Stated problem: The post on electronics and focus names the things that distracted its writer while writing it. List them all.

Quoted passage:
:::

Electronics and Our Ability to Focus

close-up of a wide open eye
photo by Juliana Coutinho

Are you easily distracted?

Do you ever wonder what all the screen time you get every day is doing to your attention span?  Do you read the studies they do on little kids that talk about how television and video games contribute to shortened attention spans and ADHD and wonder if this might apply to you, too?  Or do you just not have the focus to think through one of those questions to completion? (I’m teasing, of course)

No matter what your answers are to those questions, this is something you should be concerned about, even if you don’t have kids.  The ability to focus and concentrate is a vital one, and one you can’t afford to lose.  Yet we’re all losing it.  For example, you have NO idea how long it took me to write this post because of all the background tabs I had open in the browser window, the television going in the other room, and my cell phone within arm’s reach.  There didn’t even have to be anything actively calling my attention away; it just wandered.  I used to be much better at concentrating on the task at hand.  Now I focus in short bursts, which isn’t exactly ideal.

The problem lies in the fact that electronics (and the internet especially) promote both multitasking and information overload, and our brains aren’t designed to learn by multitasking.  The more things there to distract us from the information we’re trying to learn or the task we’re trying to complete, the harder it’s going to be for us to retain anything or get anything done.  The brain works best on one thing at a time.  Forcing it to try to do many things at once shatters our attention spans and makes it harder for us to focus intently on any one thing, if for no other reason than we’re getting ourselves out of practice at it.

:::

Data lines:
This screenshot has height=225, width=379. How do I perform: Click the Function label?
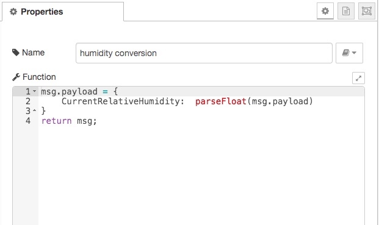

:::

Expected answer:
- the background tabs open in the browser window
- the television going in the other room
- the cell phone within arm's reach